Di dalam hatinya, ia merasa tertekan oleh harapan yang ditimpakan padanya. Perbincangan ini terasa seperti tekanan yang tak pernah ia harapkan.

“Mark, ingat. Usiamu sudah menginjak kepala tiga. Biasanya umur segitu sudah memikirkan apakah akan memiliki bayi laki-laki atau perempuan. Umur Viona memang masih muda, tapi umurmu sudah tua. Ingat itu!” Sarah melanjutkan, nada suaranya yang lembut namun penuh tekanan membuat suasana semakin canggung.

Mark melirik ke arah Viona yang masih diam, tidak memberikan komentar apa pun. Di dalam benaknya, keputusan untuk berpisah sudah bulat. Untuk apa membahas seorang bayi sementara rumah tangganya sudah di ujung tanduk?

Makan malam itu berakhir tanpa kesepakatan atau pemahaman yang lebih baik. Setelah berpamitan dengan orang tua Mark, pasangan itu menuju mobil mereka.

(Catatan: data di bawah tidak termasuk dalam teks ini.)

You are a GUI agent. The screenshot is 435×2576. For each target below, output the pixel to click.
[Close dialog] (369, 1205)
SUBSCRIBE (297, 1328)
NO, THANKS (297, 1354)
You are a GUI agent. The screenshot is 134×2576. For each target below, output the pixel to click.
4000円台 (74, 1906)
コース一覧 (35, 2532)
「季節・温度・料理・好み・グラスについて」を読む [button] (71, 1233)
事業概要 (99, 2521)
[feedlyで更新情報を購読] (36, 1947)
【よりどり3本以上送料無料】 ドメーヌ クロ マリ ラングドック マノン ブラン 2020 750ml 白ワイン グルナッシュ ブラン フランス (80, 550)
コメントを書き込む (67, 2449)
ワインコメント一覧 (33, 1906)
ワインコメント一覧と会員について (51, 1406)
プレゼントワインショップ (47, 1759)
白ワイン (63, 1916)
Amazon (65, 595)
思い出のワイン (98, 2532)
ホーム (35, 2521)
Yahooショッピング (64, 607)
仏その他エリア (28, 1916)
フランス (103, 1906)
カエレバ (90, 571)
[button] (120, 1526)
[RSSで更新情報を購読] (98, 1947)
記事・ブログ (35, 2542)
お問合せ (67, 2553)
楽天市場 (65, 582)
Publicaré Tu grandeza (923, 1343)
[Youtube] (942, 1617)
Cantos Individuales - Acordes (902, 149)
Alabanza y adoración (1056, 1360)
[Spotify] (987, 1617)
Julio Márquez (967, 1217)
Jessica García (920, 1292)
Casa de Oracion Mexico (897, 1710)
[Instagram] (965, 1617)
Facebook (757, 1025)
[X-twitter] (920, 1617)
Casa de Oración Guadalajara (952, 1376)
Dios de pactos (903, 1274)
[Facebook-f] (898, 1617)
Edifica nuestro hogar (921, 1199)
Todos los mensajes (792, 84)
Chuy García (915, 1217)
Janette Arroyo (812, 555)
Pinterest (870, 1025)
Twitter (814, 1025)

Perjalanan pulang terasa panjang dan sunyi, hanya diiringi suara jalanan yang menderu.

Mark akhirnya memecah kesunyian dengan nada datar tapi tegas, "Viona, kau boleh pergi berbelanja, sesuka hatimu. Beli semua yang kau inginkan menggunakan kartu yang aku berikan.”

Viona menoleh, tatapannya datar. “Tapi, kau tetap tidak boleh bekerja, seperti permintaanmu yang kemarin,” lanjut Mark, matanya menatap Viona dengan tegas.

Viona tersenyum kecut mendengar ucapan Mark. Baginya, tawaran itu sama sekali tidak berarti. Ia menatap keluar jendela, menyaksikan pemandangan malam yang berkelebat cepat.

Di benaknya, Viona memikirkan kesepakatan mereka: bahwa Mark tidak akan menemui Stella lagi. Namun, ia tahu bahwa kenyataan jauh dari kata adil. Stella akan tetap hadir dalam hidup mereka, menghantui rumah tangga yang sudah retak.

Viona menarik napas dalam-dalam, merasa lelah dan terjebak dalam situasi yang tampaknya tak berujung. Ia berpikir bahwa Mark, dengan egonya yang besar, tidak pernah benar-benar memperhatikan perasaannya.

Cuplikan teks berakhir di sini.